Clinton está en lo cierto cuando dice que "los alimentos no son un producto primario como otros; hay que volver a una política de máxima autosuficiencia de alimentos; es una locura pensar que podemos desarrollar otros países del mundo sin incrementar su capacidad de alimentarse." Pero aquí hay que agregar por lo menos dos cosas. En primer lugar, al tiempo que imponen la globalización de la agricultura a los países del Tercer Mundo, los países occidentales desarrollados hacen grandes esfuerzos por mantener su propia autosuficiencia de alimentos mediante el apoyo económico a sus propios productores rurales, etc. (este apoyo económico constituye más de la mitad del total del presupuesto de la Unión Europea).
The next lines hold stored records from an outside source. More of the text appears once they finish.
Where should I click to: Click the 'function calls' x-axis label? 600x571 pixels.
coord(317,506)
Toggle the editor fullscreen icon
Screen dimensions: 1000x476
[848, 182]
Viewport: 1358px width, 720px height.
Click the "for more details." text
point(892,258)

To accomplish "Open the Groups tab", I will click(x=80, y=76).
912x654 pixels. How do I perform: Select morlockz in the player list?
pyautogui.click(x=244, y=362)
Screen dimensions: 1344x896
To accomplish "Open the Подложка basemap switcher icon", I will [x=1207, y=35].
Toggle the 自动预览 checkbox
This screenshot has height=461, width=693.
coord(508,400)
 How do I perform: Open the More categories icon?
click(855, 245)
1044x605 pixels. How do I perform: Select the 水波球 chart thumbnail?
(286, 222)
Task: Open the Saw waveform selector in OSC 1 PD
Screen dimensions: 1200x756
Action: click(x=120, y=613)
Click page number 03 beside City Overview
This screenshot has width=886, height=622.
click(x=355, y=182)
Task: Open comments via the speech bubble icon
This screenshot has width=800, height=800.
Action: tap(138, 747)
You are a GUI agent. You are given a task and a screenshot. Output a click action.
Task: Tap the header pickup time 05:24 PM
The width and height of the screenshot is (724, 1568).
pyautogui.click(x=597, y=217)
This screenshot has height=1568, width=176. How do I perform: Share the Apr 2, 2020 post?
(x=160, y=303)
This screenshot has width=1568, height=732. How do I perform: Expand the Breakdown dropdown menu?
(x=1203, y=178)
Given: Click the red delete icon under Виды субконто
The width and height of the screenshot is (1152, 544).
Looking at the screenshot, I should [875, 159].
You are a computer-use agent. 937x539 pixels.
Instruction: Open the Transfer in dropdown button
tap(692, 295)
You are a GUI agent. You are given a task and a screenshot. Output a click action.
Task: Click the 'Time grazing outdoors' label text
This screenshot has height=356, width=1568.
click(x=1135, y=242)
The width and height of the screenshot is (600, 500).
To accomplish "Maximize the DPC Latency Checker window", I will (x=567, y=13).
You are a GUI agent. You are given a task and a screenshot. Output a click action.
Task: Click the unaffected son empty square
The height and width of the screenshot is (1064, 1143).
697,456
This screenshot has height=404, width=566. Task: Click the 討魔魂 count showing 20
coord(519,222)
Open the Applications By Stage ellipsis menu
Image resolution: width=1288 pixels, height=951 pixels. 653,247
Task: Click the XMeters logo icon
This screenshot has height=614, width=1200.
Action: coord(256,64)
En segundo término, hay que tomar conciencia de que la lista de productos y cosas que no son "productos primarios como otros" es mucho más larga: no sólo defensa sino sobre todo alimentos, agua, energía, el medio ambiente como tal, cultura y educación, salud... ¿Quién y cómo decidirá sobre esas prioridades si no pueden quedar libradas al mercado? Es aquí donde hay que volver a plantear la cuestión del comunismo.